EXERCISE TEXT:
CCCTC-Binding factor or CTCF was initially discovered as a negative regulator of the chicken c-myc gene. This protein was found to be binding to three regularly spaced repeats of the core sequence CCCTC and thus was named CCCTC binding factor.
Function
The primary role of CTCF is thought to be in regulating the 3D structure of chromatin. CTCF binds together strands of DNA, thus forming chromatin loops, and anchors DNA to cellular structures like the nuclear lamina. It also defines the boundaries between active and heterochromatic DNA. Since the 3D structure of DNA influences the regulation of genes, CTCF's activity influences the expression of genes. CTCF is thought to be a primary part of the activity of insulators, sequences that block the interaction between enhancers and promoters. CTCF binding has also been both shown to promote and repress gene expression. It is unknown whether CTCF affects gene expression solely through its looping activity, or if it has some other, unknown, activity.
Observed activity
The binding of CTCF has been shown to have many effects, which are enumerated below. In each case, it is unknown if CTCF directly evokes the outcome or if it does so indirectly.

LISTED RECORDS:

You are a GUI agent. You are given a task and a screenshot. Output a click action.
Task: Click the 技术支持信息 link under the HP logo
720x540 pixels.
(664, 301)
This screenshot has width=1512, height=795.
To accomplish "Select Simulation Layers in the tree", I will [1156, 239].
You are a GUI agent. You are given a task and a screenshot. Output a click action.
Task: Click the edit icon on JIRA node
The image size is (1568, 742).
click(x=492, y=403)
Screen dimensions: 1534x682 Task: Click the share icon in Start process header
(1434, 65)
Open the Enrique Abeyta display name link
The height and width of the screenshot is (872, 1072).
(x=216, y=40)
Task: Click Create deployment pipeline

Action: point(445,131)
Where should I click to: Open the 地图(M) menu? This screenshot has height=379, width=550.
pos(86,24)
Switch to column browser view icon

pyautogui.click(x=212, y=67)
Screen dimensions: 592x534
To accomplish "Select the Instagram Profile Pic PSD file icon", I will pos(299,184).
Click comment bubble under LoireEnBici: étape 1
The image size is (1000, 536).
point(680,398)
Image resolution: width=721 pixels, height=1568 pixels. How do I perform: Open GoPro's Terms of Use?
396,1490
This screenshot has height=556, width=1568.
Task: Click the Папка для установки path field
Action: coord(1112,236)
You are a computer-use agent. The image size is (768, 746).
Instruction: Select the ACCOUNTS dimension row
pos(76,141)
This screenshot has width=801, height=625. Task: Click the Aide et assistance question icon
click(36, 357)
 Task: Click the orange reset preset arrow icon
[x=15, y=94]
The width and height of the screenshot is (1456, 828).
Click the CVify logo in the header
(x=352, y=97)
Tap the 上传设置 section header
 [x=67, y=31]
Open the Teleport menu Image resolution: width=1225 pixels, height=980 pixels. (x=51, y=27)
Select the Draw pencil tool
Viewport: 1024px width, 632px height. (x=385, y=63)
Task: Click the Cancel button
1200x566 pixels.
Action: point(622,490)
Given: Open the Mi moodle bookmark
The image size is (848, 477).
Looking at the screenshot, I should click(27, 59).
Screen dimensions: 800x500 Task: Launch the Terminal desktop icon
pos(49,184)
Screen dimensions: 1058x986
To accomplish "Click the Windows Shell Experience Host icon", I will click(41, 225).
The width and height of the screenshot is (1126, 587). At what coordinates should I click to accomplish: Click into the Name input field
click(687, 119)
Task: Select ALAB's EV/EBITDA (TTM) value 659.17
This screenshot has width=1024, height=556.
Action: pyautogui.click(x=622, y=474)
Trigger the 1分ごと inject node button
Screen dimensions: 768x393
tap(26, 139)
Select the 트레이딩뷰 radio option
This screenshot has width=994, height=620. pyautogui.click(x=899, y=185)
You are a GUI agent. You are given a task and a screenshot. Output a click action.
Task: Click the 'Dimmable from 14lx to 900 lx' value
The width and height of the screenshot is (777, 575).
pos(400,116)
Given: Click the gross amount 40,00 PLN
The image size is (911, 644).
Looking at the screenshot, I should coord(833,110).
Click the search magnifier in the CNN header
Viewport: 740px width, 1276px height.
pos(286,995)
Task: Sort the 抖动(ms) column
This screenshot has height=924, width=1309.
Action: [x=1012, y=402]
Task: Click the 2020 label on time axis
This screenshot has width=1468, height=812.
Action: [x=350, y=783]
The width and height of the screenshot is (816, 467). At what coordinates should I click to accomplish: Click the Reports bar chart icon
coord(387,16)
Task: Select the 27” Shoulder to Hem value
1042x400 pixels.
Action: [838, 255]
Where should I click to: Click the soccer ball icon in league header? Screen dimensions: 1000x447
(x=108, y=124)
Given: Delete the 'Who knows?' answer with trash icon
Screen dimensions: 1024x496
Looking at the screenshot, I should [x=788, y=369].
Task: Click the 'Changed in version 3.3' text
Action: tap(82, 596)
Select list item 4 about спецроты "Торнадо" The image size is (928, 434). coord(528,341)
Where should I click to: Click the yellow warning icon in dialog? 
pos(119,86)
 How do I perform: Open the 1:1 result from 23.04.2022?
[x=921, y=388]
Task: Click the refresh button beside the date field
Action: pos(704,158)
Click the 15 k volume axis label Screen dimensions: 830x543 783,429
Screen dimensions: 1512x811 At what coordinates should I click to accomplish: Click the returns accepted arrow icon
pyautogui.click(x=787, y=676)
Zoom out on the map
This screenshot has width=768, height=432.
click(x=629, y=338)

WORK INSTRUCTION 1: In the CTCF text, rewrite the stretch from "CCCTC-Binding factor or" through "CCCTC binding factor.", putting "avian" in place of "chicken".
WORK INSTRUCTION 2: Carry on the CTCF text from its last sentence.

OUTPUT 1:
CCCTC-Binding factor or CTCF was initially discovered as a negative regulator of the avian c-myc gene. This protein was found to be binding to three regularly spaced repeats of the core sequence CCCTC and thus was named CCCTC binding factor.

OUTPUT 2:
Binding of targeting sequence elements by CTCF can block the interaction between enhancers and promoters, therefore limiting the activity of enhancers to certain functional domains. Besides acting as enhancer blocking, CTCF can also act as a chromatin barrier by preventing the spread of heterochromatin structures.
Regulation of chromatin architecture
CTCF physically binds to itself to form homodimers, which causes the bound DNA to form loops. CTCF also occurs frequently at the boundaries of sections of DNA bound to the nuclear lamina. Using chromatin immuno-precipitation followed by ChIP-seq, it was found that CTCF localizes with cohesin genome-wide and affects gene regulatory mechanisms and the higher-order chromatin structure. It is currently believed that the DNA loops are formed by the "loop extrusion" mechanism, whereby the cohesin ring is actively being translocated along the DNA until it meets CTCF. CTCF has to be in a proper orientation to stop cohesin.
CTCF binding has been shown to influence mRNA splicing.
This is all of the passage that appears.